A Tale of Two Eras: Handcrafted Features vs. Deep Learning for IMU Activity Recognition
In what seems like many lifetimes ago, it was standard practice to spend the majority of time on a machine learning project engineering features rather than training models. Support Vector Machines (SVMs) for example, were only as good as the features you gave it and therefore, researchers would spend weeks or months actually understanding the physics of the problem before writing a single line of code to build or train the model.

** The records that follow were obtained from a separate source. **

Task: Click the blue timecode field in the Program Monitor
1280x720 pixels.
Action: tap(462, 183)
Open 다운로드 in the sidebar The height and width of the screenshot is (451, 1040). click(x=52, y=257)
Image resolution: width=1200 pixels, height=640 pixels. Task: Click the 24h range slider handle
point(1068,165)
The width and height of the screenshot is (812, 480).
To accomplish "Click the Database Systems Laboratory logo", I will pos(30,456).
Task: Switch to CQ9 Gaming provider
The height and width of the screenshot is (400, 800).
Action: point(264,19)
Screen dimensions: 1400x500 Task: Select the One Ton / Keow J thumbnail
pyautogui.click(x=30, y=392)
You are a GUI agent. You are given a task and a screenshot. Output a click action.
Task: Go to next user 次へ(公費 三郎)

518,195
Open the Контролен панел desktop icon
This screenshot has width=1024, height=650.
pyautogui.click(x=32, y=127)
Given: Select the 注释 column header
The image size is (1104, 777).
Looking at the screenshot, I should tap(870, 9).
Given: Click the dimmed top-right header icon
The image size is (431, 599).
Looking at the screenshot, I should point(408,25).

Activity recognition from inertial measurement unit (IMU) is a good example. We couldn’t just hand the raw accelerometer signal to an SVM and hope for the best. Instead, we had to come up with features that would help the model distinguish between activities much like how basketball nerds have to come up with new statistics to classify players across eras into different tiers. The researchers had to think: what does walking actually look like in frequency space? How does the energy distribution change between sitting and standing? What time-domain statistics capture the difference between climbing stairs and walking on flat ground? Then they would compute those features - mean, variance, signal energy, FFT coefficients, jerk signals — window by window, axis by axis. It was slow. It required domain expertise and a lot of trial and error. And it worked pretty well.1
Then came deep learning models. Specifically Convolutional Neural Networks (CNNs) which could take in the raw IMU signal and automatically learn features that help in distinguisghing between activities. Even without any preprocessing or filtering whatsoever2.